The first part of the study followed 52 people with an average age of 68 who were members of a brain imaging programme as part of the Baltimore Longitudinal Study of Aging. As part of the research programme, they had yearly MRI brain scans for up to 10 years previously. None of the volunteers had dementia at the start of the study and all had been assessed for negative age stereotypes since 1968 using a scoring scale, which included asking people to rate how much they agreed with phrases such as “Old people are absent-minded”.
Over a 10-year period, those people with more negative beliefs about age had a faster rate of shrinkage of an area of the brain called the hippocampus, compared with those who had positive age stereotypes. The hippocampus is involved in learning and memory and while it shrinks normally with age, this process happens more quickly in Alzheimer’s.
In the second part of the study, the research team studied the brain after death from 74 people, who had an average age of 88 when they died. Again, none of the volunteers had dementia at the start of the study. The researchers looked for hallmark Alzheimer’s changes in the brain, including clumps of the proteins amyloid and tau. They found that participants with negative age stereotypes were more likely to have higher levels of the hallmark Alzheimer’s proteins in the brain after death.

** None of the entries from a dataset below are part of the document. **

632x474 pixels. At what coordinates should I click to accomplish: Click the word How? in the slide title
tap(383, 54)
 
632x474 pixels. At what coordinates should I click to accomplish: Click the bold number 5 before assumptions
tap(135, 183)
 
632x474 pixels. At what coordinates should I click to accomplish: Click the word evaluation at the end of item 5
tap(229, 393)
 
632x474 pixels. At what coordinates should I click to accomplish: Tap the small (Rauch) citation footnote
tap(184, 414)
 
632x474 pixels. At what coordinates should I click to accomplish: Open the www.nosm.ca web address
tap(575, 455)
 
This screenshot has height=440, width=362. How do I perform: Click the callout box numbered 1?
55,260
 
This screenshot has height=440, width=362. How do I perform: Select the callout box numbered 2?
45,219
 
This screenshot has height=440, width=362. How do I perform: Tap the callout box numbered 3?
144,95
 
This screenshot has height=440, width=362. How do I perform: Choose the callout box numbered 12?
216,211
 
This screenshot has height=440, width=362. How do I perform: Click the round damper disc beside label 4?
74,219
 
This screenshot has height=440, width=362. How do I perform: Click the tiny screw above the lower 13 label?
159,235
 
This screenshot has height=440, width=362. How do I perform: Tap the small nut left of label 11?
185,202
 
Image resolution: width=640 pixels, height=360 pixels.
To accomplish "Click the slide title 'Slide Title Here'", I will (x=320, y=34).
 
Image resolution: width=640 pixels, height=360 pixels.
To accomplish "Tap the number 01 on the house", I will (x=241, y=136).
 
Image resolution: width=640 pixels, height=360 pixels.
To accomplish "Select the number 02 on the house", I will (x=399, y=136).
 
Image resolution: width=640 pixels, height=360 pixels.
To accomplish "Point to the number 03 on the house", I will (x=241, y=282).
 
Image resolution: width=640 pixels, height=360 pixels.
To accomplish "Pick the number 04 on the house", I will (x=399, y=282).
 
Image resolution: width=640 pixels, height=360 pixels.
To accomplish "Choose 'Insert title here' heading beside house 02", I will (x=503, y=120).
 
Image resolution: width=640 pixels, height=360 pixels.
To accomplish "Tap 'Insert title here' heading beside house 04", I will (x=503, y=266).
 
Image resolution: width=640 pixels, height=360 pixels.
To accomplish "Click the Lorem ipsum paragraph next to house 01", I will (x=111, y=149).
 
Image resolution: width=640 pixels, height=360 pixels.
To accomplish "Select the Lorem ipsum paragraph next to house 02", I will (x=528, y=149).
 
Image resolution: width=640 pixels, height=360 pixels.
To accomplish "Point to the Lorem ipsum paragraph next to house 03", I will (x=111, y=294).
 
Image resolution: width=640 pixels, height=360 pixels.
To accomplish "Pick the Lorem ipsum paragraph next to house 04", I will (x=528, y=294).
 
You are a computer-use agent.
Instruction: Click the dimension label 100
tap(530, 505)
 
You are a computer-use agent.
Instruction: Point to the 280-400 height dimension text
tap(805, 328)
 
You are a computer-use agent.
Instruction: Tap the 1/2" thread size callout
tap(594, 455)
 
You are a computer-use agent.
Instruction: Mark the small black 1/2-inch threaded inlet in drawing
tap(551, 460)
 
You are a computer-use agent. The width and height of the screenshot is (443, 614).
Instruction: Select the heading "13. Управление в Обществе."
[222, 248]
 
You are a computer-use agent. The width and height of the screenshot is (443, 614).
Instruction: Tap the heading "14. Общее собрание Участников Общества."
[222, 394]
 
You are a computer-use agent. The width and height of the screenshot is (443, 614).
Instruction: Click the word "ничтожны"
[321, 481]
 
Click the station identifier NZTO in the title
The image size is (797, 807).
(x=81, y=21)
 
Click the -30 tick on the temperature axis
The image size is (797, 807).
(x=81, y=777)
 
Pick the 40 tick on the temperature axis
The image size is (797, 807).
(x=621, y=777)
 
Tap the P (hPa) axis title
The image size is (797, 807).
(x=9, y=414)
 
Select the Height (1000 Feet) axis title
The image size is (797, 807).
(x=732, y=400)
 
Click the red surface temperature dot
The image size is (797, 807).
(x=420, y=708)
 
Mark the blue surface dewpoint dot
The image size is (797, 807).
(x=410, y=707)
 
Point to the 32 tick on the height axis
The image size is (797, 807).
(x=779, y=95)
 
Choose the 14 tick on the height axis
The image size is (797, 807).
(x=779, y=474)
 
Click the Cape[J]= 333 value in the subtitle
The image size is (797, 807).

Dr Laura Phipps of Alzheimer’s Research UK, said:
“This isn’t the first study to suggest a link between psychological factors such as personality traits or beliefs and brain health, but the complex factors influencing these relationships can be very hard to untangle. We know that some of the early changes associated with Alzheimer’s can happen 10-15 years before symptoms show and while the researchers tried to account for this, it’s hard to know whether these early changes had a knock-on effect on people’s social behaviours and attitudes or vice versa.
“Identifying trends and factors linked to Alzheimer’s can point to important areas of further study. The researchers behind this study suggest that negative age stereotypes may be linked to stress levels, which could negatively affect brain health. This study did not measure stress levels in the volunteers, but ongoing research is looking at the role that stress could play in diseases like Alzheimer’s. It’s also possible for people’s attitudes towards age to be influenced by other developing health conditions such as cardiovascular disease or depression, which could themselves be having an impact on the brain. It’s important to unpick the complex factors influencing brain health into older age in order to develop approaches to help people maintain their health and independence in later life.”